Washington, May 31: India continued to be one of the most persistently targeted countries by transnational terrorist groups like LeT, a US report has said, noting New Delhi's concerns about Pakistan-based terror outfits remain the main impediment in normalising Indo-Pak ties.
"While this figure represents a 25 per cent decrease from the previous year, India remained subject to violent terrorist attacks and continued to be one of the most persistently targeted countries by transnational terrorist groups such as Lashkar-e-Taiba (LeT)," the State Department said in its annual Congressional-required Country Reports on Terrorism 2012.
The report said as many as 805 people died last year in India in terrorist attacks.

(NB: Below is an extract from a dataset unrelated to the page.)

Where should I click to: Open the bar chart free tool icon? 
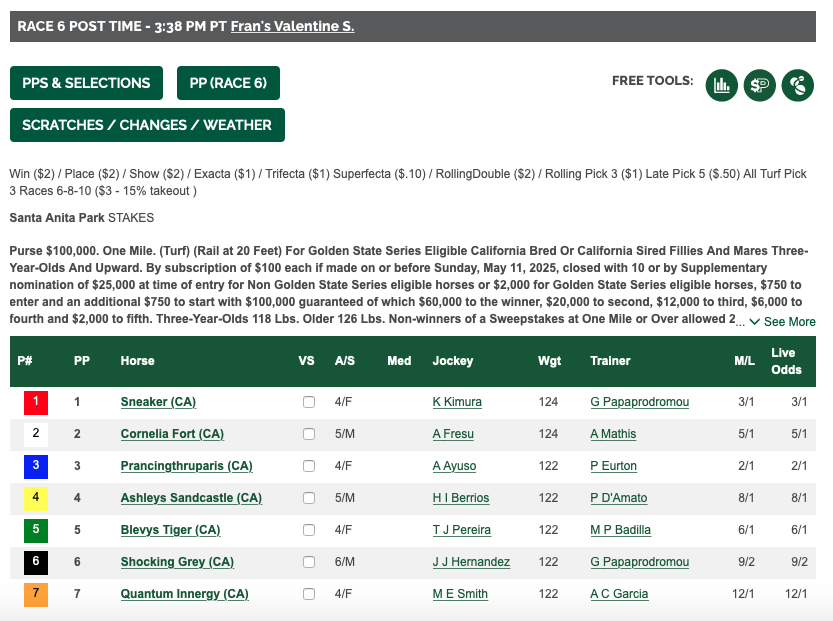pyautogui.click(x=721, y=85)
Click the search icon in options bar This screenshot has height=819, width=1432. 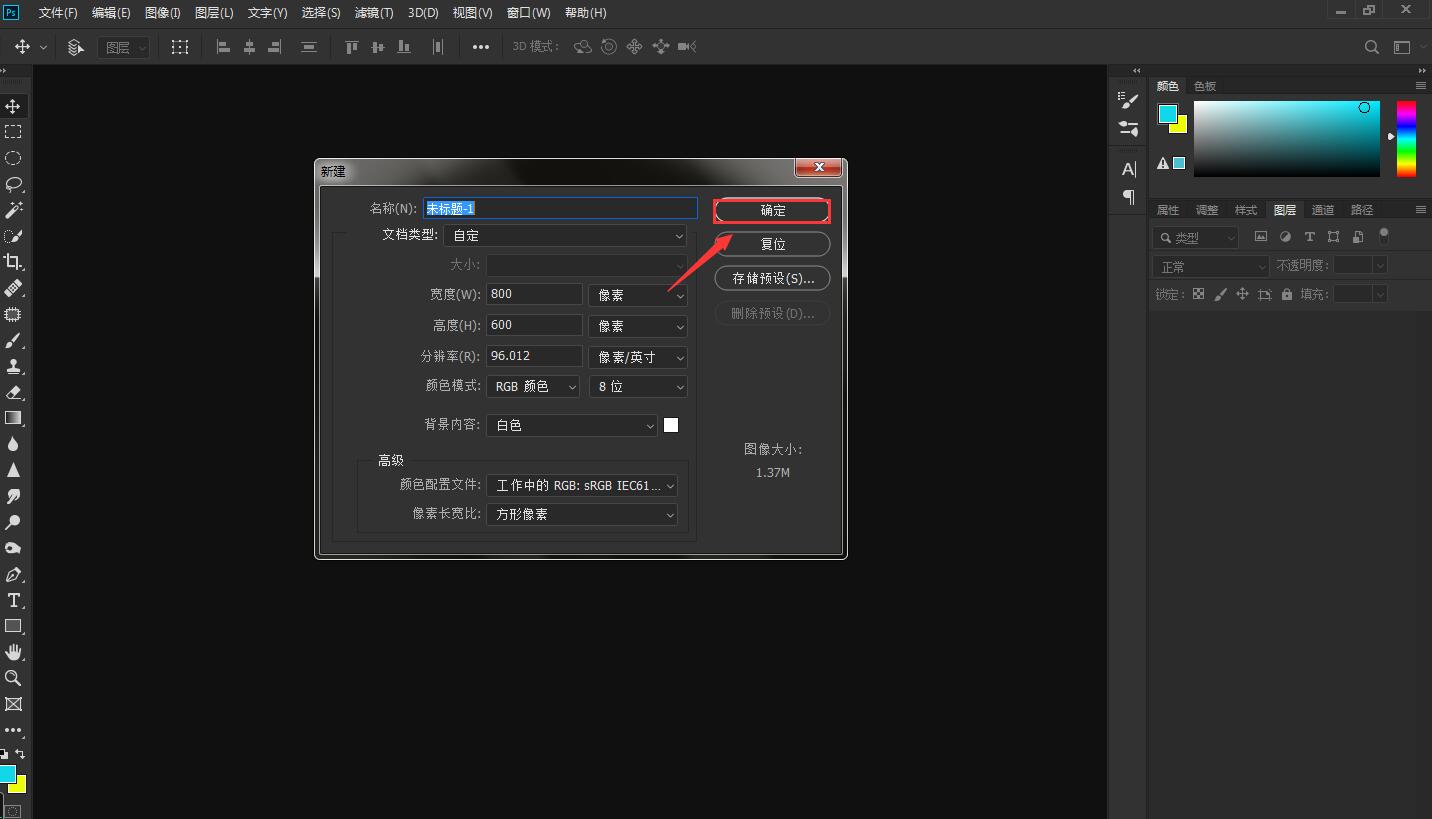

"Included in the total number of fatalities were the 364 deaths ascribed to left-wing violent extremism, almost 80 per cent of which were Communist Party of India Maoist or Maoist/Naxalite violence, which the Indian government considers its most serious internal security threat. To date, those groups have not specifically targeted US or other international interests," the report said.
In 2012, the State Department said, Indian sources continued to attribute violence and deaths in Jammu and Kashmir to transnational terrorist groups it alleges are backed by Pakistan.
"India and Pakistan attempted to decrease tensions in their bilateral relationship by increasing official dialogue between their two governments, lessening trade restrictions, and relaxing some visa requirements in 2012," it said.
"Continued allegations of violations of the Line of Control between India and Pakistan (the border along Jammu and Kashmir), however, and Indian concerns about Pakistani-based terrorist groups remained impediments to normalising relations," the report said.
Terrorist opponents of better India-Pakistan relations, including LeT and its leader Hafiz Saeed, continued to call for violent attacks against India, it noted.
On New Delhi's counter-terrorism measures, the report said India's efforts to establish a national counter-terrorism centre were stalled when chief ministers from several states objected to its establishment on the grounds that it infringed upon the states' constitutional rights and responsibilities to maintain law and order.
Earlier 2009 initiatives to establish a national intelligence grid, a platform for information-sharing between law enforcement, intelligence services, and other government agencies, and a national crime record database had not been implemented by year's end, but some progress was reported.
The crime and criminal tracking network and systems will create a nation-wide environment for the real-time sharing of crime and criminal information, it said.